Mathematical Analysis and Numerical Computation of String Vibration Equations with Elastic Supports for Bridge Cable Force Evaluation

TL;DR

This paper develops a mathematical framework for analyzing string vibration equations with elastic supports in bridge cables, comparing classical and weak solutions, and explores the use of PINNs as an alternative to FEM for improved modeling efficiency.

Contribution

It introduces a novel mathematical model for string vibrations with elastic supports and demonstrates the advantages of weak solutions and PINNs over traditional methods.

Findings

Weak solutions improve modeling efficiency.

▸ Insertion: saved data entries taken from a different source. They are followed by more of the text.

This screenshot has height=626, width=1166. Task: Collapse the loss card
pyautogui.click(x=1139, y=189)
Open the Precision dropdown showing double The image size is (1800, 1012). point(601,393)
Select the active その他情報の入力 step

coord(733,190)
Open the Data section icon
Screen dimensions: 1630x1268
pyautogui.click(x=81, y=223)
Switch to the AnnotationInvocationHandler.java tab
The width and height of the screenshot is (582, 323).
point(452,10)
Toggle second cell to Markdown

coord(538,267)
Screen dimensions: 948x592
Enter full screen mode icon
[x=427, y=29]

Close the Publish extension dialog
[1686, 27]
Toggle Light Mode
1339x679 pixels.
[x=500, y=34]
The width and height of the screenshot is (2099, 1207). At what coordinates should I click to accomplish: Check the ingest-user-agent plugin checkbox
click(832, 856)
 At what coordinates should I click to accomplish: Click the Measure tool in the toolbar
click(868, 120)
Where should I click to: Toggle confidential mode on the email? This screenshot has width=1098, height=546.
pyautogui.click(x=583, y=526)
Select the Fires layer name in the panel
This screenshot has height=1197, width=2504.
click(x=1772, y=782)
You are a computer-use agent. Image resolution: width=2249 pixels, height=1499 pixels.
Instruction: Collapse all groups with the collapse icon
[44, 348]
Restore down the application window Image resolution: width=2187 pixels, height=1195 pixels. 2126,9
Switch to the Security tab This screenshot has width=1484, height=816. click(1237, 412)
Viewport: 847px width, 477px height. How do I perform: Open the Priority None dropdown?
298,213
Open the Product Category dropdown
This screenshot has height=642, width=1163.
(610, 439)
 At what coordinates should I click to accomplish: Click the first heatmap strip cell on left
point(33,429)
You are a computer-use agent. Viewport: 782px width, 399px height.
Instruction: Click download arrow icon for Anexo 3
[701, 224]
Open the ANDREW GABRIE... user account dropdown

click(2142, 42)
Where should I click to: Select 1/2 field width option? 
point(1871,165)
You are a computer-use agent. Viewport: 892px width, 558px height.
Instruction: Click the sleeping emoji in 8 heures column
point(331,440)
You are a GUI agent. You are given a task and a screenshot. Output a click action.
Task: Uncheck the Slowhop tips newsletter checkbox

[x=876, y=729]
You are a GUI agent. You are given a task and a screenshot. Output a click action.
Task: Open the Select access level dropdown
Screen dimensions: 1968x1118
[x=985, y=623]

PINNs can replace FEM for this problem.

Weak solutions simplify well-posedness analysis.

Abstract

This study focuses on a critical aspect of bridge engineering -- the evaluation of cable forces, paying particular attention to the cables that are internally constrained by elastic supports. Detecting these cable forces is important for the safety and stability of bridges. The practical problem introduces a novel mathematical challenge: how to effectively address string vibration equations with one or multiple internal elastic supports,~which remains a theoretical issue not fully solved in engineering. To tackle this, it is necessary to firstly establish an appropriate mathematical model and accurately define initial-boundary value problems. We then formulate the well-posedness of the solution using both classical and weak solution approaches, supplementing the existing numerical results available in engineering. Meanwhile, we attempt to use PINNs (Physics-Informed Neural Networks) instead of traditional FEM (Finite Element Method) in engineering. Consequently, in contrast to the classical solution method, we demonstrate that for a string with finite elastic supports, the weak solution method not only improves mathematical modeling efficiency but also simplifies the process of explaining the well-posedness of the solution.